REQUESTS:
1. Using the page on connecting SPI TFT displays with touch below, say yes or no for each statement and quote the exact words that decide it: (a) the setup works with any FPGA image; (b) backlight control is supported; (c) an I2C start condition needs both SDA and SCL to be high at once.
2. Quote the part of the page on SPI TFT displays with touch below that opens with the words containing "3.3.1. Interfacing SPI" and closes with "advantages and drawbacks.".

SOURCE PASSAGE:
^^^^^^^^^^^^^^^^

3.3.1. Interfacing SPI TFT displays with touch

This document describes how to connect a SPI interface based TFT display with touch support to the E2 connector, without the need for specific FPGA code. The given setup has advantages and drawbacks.

PROS:

  • It uses only MIO signals so it can be used with any FPGA image.
  • Only extension connector E2 is used.
  • SPI is not wired through the FPGA so maximum clock speeds can be used.

CONS:

  • MIO signals shared with SPI, I2C and UART are consumed. So this interfaces can not be used for other purposes.
  • On board I2C EEPROM cna not be accessed. This might cause issues in programs which store calibration data in the EEPROM.
  • Backlight control is not supported.

3.3.1.1. Hardware setup

3.3.1.1.1. pinctrl

It is possible to reconfigure Zynq MIO signals using the pinctrl kernel driver. This TFT display setup takes advantage of this by repurposing SPI, I2C and UART signals on the E2 connector as SPI and GPIO signals which are required by the TFT display interface.

The reconfiguration is performed by including the tft-E2 device tree.

SPI TFT+touch MIO function pin pin function MIO SPI TFT+touch
    GND 26 25 GND   GND
    ADC_CLK- 24 23 ADC_CLK+    
    GND 22 21 GND    
    AO[3] 20 19 AO[2]    
    AO[1] 18 17 AO[0]    
    AI[3] 16 15 AI[2]    
    AI[1] 14 13 AI[0]    
    I2C_GND 12 11 common    
TFT RESETn 51 I2C SDA 10 9 I2C_SCK 50 SPI_SSs[1], touch
touch pendown 9 UART_RX 8 7 UART_TX 8 TFT D/C
SPI_SSn[0], TFT 13 SPI_CS 6 5 SPI_CLK 12 SPI_SCLK
SPI_MISO 11 SPI_MISO 4 3 SPI_MOSI 10 SPI_MOSI
    -4V 2 1 +5V   +5V

Since some of the signals share the I2C bus which already contains an EEPROM, there is a possibility there will be functional conflicts. Although the probability of the I2C EEPROM going into an active state are low. I2C devices only react after an I2C start condition is present on the bus. The start condition requires both SDA and SCL signals to be low at the same time. Here it is assumed TFT display RESETn (active low) will not be active at the same time as the touch controller SPI SSn (active low) signal.

^^^^^^^^^^^^^^^^

DATA PROVIDED:
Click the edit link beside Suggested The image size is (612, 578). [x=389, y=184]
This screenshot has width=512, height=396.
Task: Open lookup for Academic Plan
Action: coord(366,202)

^^^^^^^^^^^^^^^^

RESULTS IN ORDER:
1.
(a) Yes: "It uses only MIO signals so it can be used with any FPGA image."
(b) No: "Backlight control is not supported."
(c) No: "The start condition requires both SDA and SCL signals to be low at the same time."

2.
3.3.1. Interfacing SPI TFT displays with touch

This document describes how to connect a SPI interface based TFT display with touch support to the E2 connector, without the need for specific FPGA code. The given setup has advantages and drawbacks.